2015-01-17 14:34:00

West African leaders to form a multinational force to fight Boko Haram


West African leaders are seriously considering a new multi-national military force that would fight Nigeria's notorious Boko Haram Islamist insurgents. Ghanaian President John Mahama has told Reuters. President Mahama was speaking in his capacity as current chair of West African regional bloc ECOWAS. He said the African leaders would seek authority next week from the African Union to create such a force.

Any such force would represent the most robust international response yet to the militants who have killed thousands over the last year in their campaign for an Islamic caliphate. Boko Haram are threatening to distabilise the region. They have recently launched cross border attacks into Niger and Cameroon.

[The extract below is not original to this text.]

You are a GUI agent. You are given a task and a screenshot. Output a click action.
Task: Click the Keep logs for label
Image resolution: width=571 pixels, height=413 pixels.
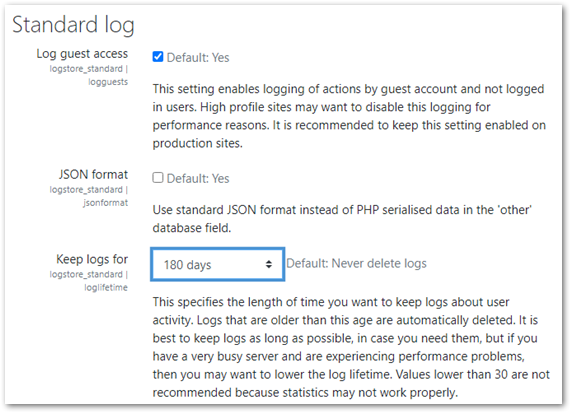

Boko Haram is seen as the most serious security threat to Nigeria, Africa's most populous country and its biggest energy producer, but President Mahama said the group and militants in Somalia, Kenya, Mali and elsewhere posed a wider risk.

"Terrorism is like a cancer and if we don't deal with it it will keep going. It threatens everybody in the sub region. When it comes to terrorism nobody is too far or too near," he said.

It will take months before an African Union force could be set up and key issues such as who would command it, the location of its headquarters and its financing remain undecided, President Mahama said.

Once set up, however, the African Union could ultimately seek a United Nations Security Council mandate to take over the force as happened in Sudan's Darfur region, he added.

"Nigeria is taking military action and Cameroon is fighting Boko Haram, but I think we are increasingly getting to the point where probably a regional or a multinational force is coming into consideration," he said earlier.